NIH Harnessing Big Data for Infectious Disease Surveillance
The National Institutes of Health (NIH) has led an international team of experts from multiple disciplines in putting together a series of articles on harnessing the power of "Big Data" to help with infectious disease surveillance.
For the past two decades, the term “Big Data” has garnered attention across the world, with the healthcare sector paying close attention to how the plethora of data pulled from electronic medical records, the internet, and social media could be used to help positively shape patient outcomes.
The National Institutes of Health (NIH) is taking it a step further by analyzing “the growing body of research on the subject,” and publishing their results as a series of articles found in a special issue of The Journal of Infectious Diseases, according to a recent press release.

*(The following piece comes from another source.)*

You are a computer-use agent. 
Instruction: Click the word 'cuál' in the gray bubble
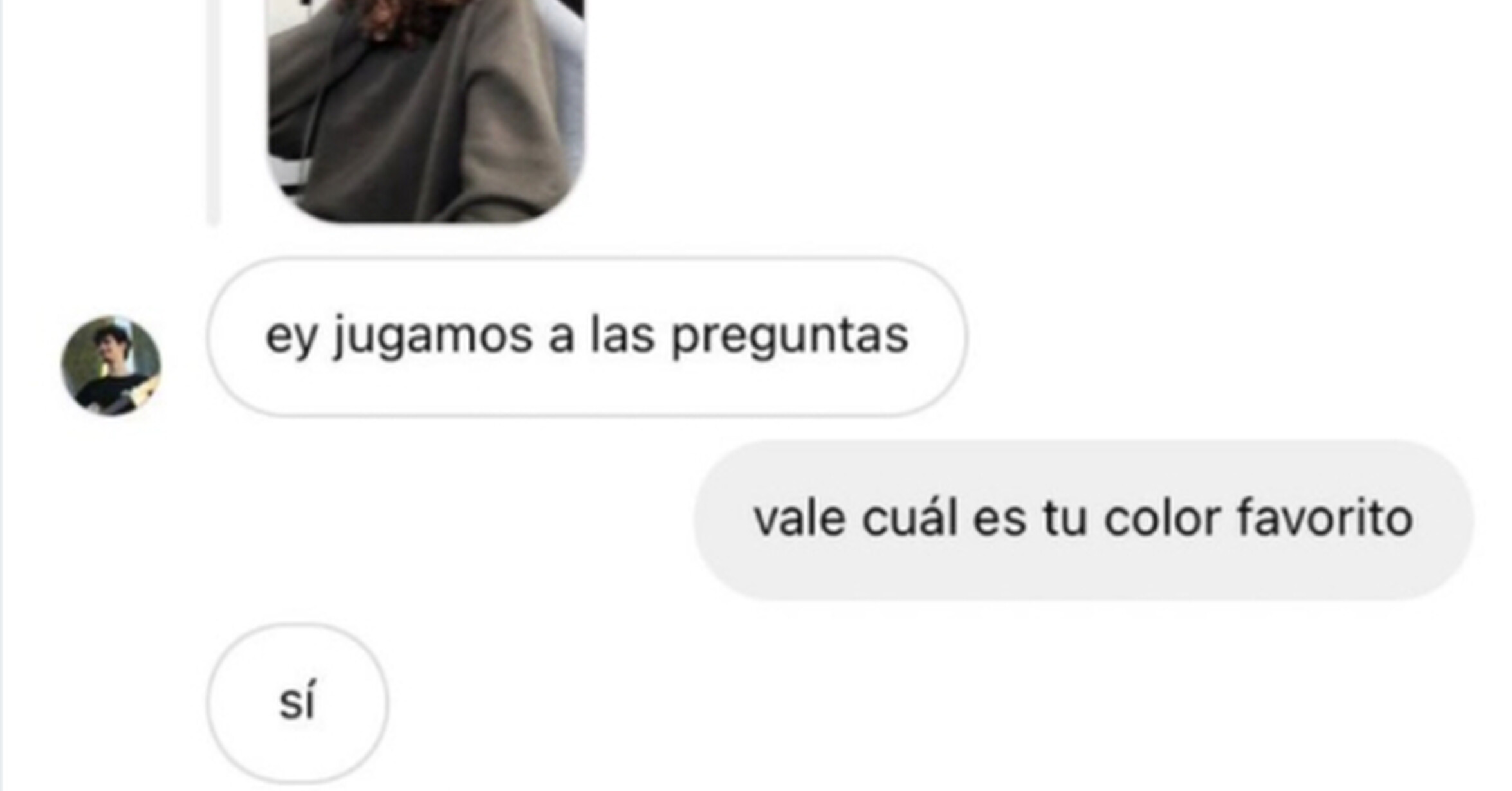[x=909, y=518]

Although using Big Data for infectious disease surveillance can be more cost-effective and timely than traditional laboratory tests and data collection completed by public health institutions, the authors note that Big Data is not without its own set of issues. Identifiers such as demographic information may not be available, particularly in developing countries. In addition, social media data ebbs and flows with interest level. According to the authors, “Any novel data stream must be validated against established infectious disease surveillance data and systems.” It is for these reasons that they suggest the use of “hybrid tools that combine traditional surveillance with Big Data… serving to complement, rather than replace existing methods.”
Authors on the 10-article supplement include experts from the fields of epidemiology, computer science, and modeling. These experts report on, “opportunities and challenges associated with three types of data: medical encounter files, such as records from healthcare facilities and insurance claim forms; crowdsourced data collected from volunteers who self-report symptoms in near real time; and data generated by the use of social media, the internet and mobile phones, which may include self-reporting of health, behavior and travel information to help elucidate disease transmission.”

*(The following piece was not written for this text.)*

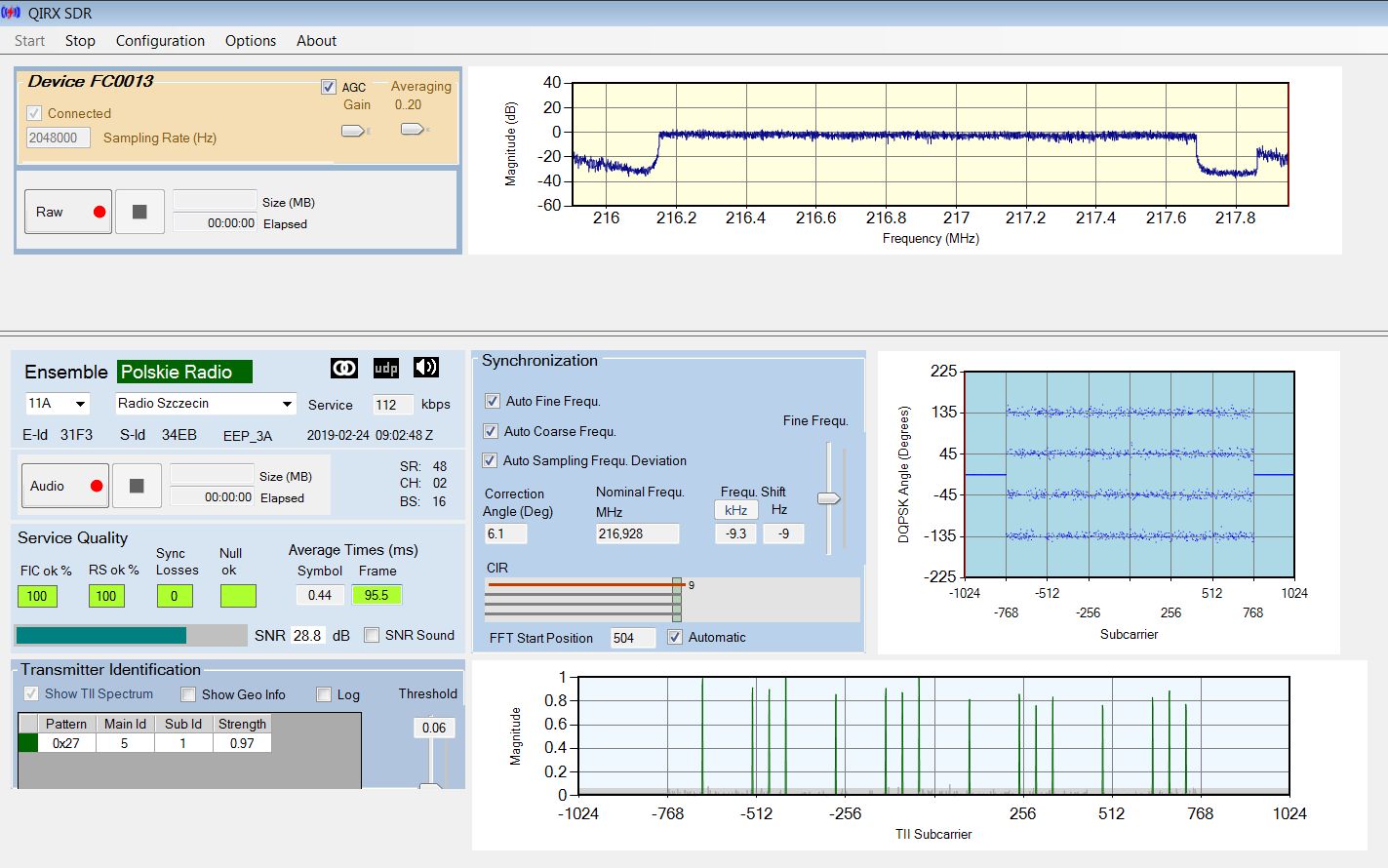Toggle the UDP output icon
Screen dimensions: 1388x868
386,368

A description of each of the ten articles included in the supplement is available in the press release.
As infectious diseases continue to threaten the lives of humans and animals around the world, new ways to track them are always needed. To this end, Professor Shweta Bansal, a co-editor on the supplement, states in the press release, “To be able to produce accurate forecasts, we need better observational data that we just don’t have in infectious diseases. There’s a magnitude of difference between what we need and what we have, so our hope is that big data will help us fill this gap.”